- **TASK BRIEF**
Please rewrite everything from the row containing "Image resolution: width=830" down to the row containing "pyautogui.click(x=24, y=543)", requests included, shifting every coordinate in the answers up by 82 and leaving all other numbers unchanged.

- **RECORDS FOR THE EXERCISE**

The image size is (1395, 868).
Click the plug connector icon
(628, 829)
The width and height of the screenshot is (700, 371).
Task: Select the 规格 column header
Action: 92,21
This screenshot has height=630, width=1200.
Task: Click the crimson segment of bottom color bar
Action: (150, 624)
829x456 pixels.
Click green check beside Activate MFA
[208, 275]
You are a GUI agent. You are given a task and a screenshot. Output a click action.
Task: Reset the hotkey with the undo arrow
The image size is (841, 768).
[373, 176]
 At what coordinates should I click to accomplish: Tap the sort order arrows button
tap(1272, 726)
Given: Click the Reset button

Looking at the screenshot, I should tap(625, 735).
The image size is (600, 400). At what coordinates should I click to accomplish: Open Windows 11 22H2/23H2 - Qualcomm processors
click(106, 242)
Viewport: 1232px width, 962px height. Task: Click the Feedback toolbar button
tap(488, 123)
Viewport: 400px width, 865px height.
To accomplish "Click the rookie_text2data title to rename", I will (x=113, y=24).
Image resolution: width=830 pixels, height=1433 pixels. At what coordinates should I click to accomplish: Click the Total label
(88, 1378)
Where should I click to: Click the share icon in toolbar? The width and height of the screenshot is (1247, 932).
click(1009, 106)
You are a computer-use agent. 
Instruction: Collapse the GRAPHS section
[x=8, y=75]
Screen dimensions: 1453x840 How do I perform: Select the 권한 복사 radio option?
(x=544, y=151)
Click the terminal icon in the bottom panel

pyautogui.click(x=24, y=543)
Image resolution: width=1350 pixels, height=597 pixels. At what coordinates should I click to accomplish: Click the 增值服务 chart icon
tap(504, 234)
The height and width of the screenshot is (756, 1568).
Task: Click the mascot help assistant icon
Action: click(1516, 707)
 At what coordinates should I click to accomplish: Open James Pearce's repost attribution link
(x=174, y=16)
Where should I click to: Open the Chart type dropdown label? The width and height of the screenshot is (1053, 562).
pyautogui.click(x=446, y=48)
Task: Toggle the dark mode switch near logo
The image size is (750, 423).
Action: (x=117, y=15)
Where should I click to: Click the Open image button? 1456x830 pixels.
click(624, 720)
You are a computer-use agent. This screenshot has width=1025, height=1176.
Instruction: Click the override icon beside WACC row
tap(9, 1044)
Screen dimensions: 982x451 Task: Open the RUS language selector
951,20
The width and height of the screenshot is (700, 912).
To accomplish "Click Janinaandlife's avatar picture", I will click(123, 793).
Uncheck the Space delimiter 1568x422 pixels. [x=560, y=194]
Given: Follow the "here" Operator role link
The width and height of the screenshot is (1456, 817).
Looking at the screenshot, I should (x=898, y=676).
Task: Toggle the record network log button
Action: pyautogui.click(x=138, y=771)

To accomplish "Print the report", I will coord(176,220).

- **RIGHT ANSWER**
Image resolution: width=830 pixels, height=1433 pixels. At what coordinates should I click to accomplish: Click the Total label
(170, 1460)
Where should I click to: Click the share icon in toolbar? The width and height of the screenshot is (1247, 932).
click(1091, 188)
You are a computer-use agent. 
Instruction: Collapse the GRAPHS section
[x=90, y=157]
Screen dimensions: 1453x840 How do I perform: Select the 권한 복사 radio option?
(x=626, y=233)
Click the terminal icon in the bottom panel

pyautogui.click(x=106, y=625)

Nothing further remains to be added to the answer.